Task objective |
Whatever appears in the records should be given again exactly, down to the last mark.

Excerpts from a dataset:
== == ==

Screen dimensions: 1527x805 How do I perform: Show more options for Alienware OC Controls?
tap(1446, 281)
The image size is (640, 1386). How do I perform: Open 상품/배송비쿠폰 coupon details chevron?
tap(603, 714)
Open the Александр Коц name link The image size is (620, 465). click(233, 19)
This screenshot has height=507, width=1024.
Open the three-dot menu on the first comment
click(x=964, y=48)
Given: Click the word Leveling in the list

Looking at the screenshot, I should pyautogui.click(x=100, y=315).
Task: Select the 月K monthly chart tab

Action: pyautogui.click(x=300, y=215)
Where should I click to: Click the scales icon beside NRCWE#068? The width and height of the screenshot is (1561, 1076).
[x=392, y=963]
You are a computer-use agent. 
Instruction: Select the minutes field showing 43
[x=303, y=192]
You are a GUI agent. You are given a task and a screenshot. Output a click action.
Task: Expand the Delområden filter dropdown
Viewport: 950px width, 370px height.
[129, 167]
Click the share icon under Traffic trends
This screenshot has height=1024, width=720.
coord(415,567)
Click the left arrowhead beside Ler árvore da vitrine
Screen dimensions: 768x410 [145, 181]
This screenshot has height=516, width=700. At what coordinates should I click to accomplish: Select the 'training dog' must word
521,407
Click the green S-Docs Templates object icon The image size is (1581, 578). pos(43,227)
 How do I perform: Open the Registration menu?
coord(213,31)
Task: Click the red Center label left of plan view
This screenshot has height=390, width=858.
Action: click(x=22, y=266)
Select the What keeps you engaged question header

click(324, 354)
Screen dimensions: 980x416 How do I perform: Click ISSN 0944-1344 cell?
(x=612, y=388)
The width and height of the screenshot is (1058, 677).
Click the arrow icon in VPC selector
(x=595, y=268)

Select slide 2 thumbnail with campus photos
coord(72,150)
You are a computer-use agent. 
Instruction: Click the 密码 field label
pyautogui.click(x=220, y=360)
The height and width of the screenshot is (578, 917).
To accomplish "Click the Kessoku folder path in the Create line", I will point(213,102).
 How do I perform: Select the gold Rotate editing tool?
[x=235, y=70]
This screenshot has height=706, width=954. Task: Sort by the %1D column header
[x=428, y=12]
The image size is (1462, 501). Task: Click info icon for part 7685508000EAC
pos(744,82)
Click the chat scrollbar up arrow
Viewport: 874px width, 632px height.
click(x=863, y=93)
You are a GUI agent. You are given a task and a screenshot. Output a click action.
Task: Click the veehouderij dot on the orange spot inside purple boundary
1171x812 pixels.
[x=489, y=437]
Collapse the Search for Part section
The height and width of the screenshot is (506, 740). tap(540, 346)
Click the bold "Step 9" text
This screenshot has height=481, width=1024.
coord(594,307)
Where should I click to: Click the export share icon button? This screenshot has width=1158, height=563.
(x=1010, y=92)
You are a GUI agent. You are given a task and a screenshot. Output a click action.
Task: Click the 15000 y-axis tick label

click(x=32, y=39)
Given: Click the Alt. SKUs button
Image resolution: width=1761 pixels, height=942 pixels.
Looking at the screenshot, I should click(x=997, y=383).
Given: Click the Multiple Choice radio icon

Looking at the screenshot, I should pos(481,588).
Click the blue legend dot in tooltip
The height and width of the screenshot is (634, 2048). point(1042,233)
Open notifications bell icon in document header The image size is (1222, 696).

== == ==

Expected answer |
Screen dimensions: 1527x805 How do I perform: Show more options for Alienware OC Controls?
tap(1446, 281)
The image size is (640, 1386). How do I perform: Open 상품/배송비쿠폰 coupon details chevron?
tap(603, 714)
Open the Александр Коц name link The image size is (620, 465). click(233, 19)
This screenshot has height=507, width=1024.
Open the three-dot menu on the first comment
click(x=964, y=48)
Given: Click the word Leveling in the list

Looking at the screenshot, I should pyautogui.click(x=100, y=315).
Task: Select the 月K monthly chart tab

Action: pyautogui.click(x=300, y=215)
Where should I click to: Click the scales icon beside NRCWE#068? The width and height of the screenshot is (1561, 1076).
[x=392, y=963]
You are a computer-use agent. 
Instruction: Select the minutes field showing 43
[x=303, y=192]
You are a GUI agent. You are given a task and a screenshot. Output a click action.
Task: Expand the Delområden filter dropdown
Viewport: 950px width, 370px height.
[129, 167]
Click the share icon under Traffic trends
This screenshot has height=1024, width=720.
coord(415,567)
Click the left arrowhead beside Ler árvore da vitrine
Screen dimensions: 768x410 [145, 181]
This screenshot has height=516, width=700. At what coordinates should I click to accomplish: Select the 'training dog' must word
521,407
Click the green S-Docs Templates object icon The image size is (1581, 578). pos(43,227)
 How do I perform: Open the Registration menu?
coord(213,31)
Task: Click the red Center label left of plan view
This screenshot has height=390, width=858.
Action: click(x=22, y=266)
Select the What keeps you engaged question header

click(324, 354)
Screen dimensions: 980x416 How do I perform: Click ISSN 0944-1344 cell?
(x=612, y=388)
The width and height of the screenshot is (1058, 677).
Click the arrow icon in VPC selector
(x=595, y=268)

Select slide 2 thumbnail with campus photos
coord(72,150)
You are a computer-use agent. 
Instruction: Click the 密码 field label
pyautogui.click(x=220, y=360)
The height and width of the screenshot is (578, 917).
To accomplish "Click the Kessoku folder path in the Create line", I will point(213,102).
 How do I perform: Select the gold Rotate editing tool?
[x=235, y=70]
This screenshot has height=706, width=954. Task: Sort by the %1D column header
[x=428, y=12]
The image size is (1462, 501). Task: Click info icon for part 7685508000EAC
pos(744,82)
Click the chat scrollbar up arrow
Viewport: 874px width, 632px height.
click(x=863, y=93)
You are a GUI agent. You are given a task and a screenshot. Output a click action.
Task: Click the veehouderij dot on the orange spot inside purple boundary
1171x812 pixels.
[x=489, y=437]
Collapse the Search for Part section
The height and width of the screenshot is (506, 740). tap(540, 346)
Click the bold "Step 9" text
This screenshot has height=481, width=1024.
coord(594,307)
Where should I click to: Click the export share icon button? This screenshot has width=1158, height=563.
(x=1010, y=92)
You are a GUI agent. You are given a task and a screenshot. Output a click action.
Task: Click the 15000 y-axis tick label

click(x=32, y=39)
Given: Click the Alt. SKUs button
Image resolution: width=1761 pixels, height=942 pixels.
Looking at the screenshot, I should click(x=997, y=383).
Given: Click the Multiple Choice radio icon

Looking at the screenshot, I should pos(481,588).
Click the blue legend dot in tooltip
The height and width of the screenshot is (634, 2048). point(1042,233)
Open notifications bell icon in document header The image size is (1222, 696).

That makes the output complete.